Boeing India could still be likened to a startup in some ways, but operations here are really beginning to take off (pun intended), with new crew joining almost every week. The One Boeing policy showed real substance when it resulted in cross-pollination, the structures teams of all the different units being seated together to enable idea exchange. I received inputs from almost everyone around, and that ultimately helped me do some real productive work, which, if integrated with existing practices, could bring down the evener system design time by almost 90%. I’m really happy that I have gotten to do productive work, as it means I have added to Boeing too, instead of just them having added to me.
If I have one grouse, taking a picture for this article was an ordeal. A photograph must not be taken in the office premises, or have the full Boeing logo on display. An idea involving taking a picture in front of a Dreamliner painting, standing so as to hide the logo was also shot down. Hence the awkward pic in the front lobby.

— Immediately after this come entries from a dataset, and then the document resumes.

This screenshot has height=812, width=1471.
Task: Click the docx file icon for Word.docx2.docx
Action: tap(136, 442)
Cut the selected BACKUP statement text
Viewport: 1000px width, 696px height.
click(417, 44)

Bangalore as a city is amazing, and the famous weather is a relief from the hot Bombay summer. I’d heard horror stories about the traffic, and realized that they all are true. I have two sets of cousins here, on opposite sides of the city and I shuttle a lot, and I thus have much more familiarity with transport, and where things are in Bangalore. Instead of going the cliché way and trying to explore the city, I decided to explore other things, and picked up baking along with one of my cousins. I do plan to explore though, especially my home state of TN, since it’s barely a 6-hr train ride away. I’d recommend going around British-era Chennai, Mahabalipuram and Pondicherry in TN. Closer to Bangalore lie the Nandi hills, and at this time of the year the views there could rival any seen in the beautiful North-East. Mysore and Coorg are also worth exploring.
I found the accommodation options wanting, however, and have to spend out of my pocket for food quite frequently. I’ve started missing H3 mess, and PG food reminds me of that dialogue in Kung Fu Panda, “There is, now, a level zero”. Evenings after coming back from work are rather dull, and it’s times like these, when I’m lying on my bed in the PG, scrolling down my Quora feed that I miss campus with all the myriad things to do, especially being able to play the drums. One big recommendation I received from a senior colleague in BRnT, was to pick up the topic of my actual interest on my own in those evenings. If you’re in a core field, some self-learning goes a long way.